If all goes well, it is impossible to over-estimate how big a deal this is. Researchers in South Africa report that they have developed a single dose instant cure for malaria. Malaria is a disease that is estimated to kill circa 750,000 people a year, most of them children in Africa.
CAPE TOWN (2012-08-28): The University of Cape Town’s Science Department believes that it has found a single dose cure for Malaria. This was announced by researchers that have been working on this compound, from the aminopyridine class, for several years. Unlike conventional multidrug malaria treatments that the malaria parasite has become resistant to, Professor Kelly Chibale and his colleagues now believe that they have discovered a drug that over 18 months of trials ”killed these resistant parasites instantly”. Animal tests also showed that it was not only safe and effective, but there were no adverse reported side effects. Clinical tests are scheduled for the end of 2013. If this tablet is approved in coming years, this achievement will surely usher in a new age for science in Africa. It will save millions upon millions of lives on the continent, helping avoid at least 24 percent of child deaths in sub-Saharan Africa.

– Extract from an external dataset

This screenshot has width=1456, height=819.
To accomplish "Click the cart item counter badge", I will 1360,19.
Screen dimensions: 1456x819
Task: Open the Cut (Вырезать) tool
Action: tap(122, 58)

Professor Chibale proudly explains: “This is the first ever clinical molecule that’s been discovered out of Africa, by Africans, from a modern pharmaceutical industry drug discovery programme. The potent drug has been tested on animals and has shown that a single oral dose has completely cured those infected with malaria parasites.” This “super pill” could potentially cure millions of people every year, and save the lives of over one million people from around the world each year. This “cure” will most likely save health care systems throughout the developing world billions of dollars and open new areas for development and settlement.
Millions of people have died unnecessarily from this disease over the last 40 years because of bad science. Maybe now some good science will save lives.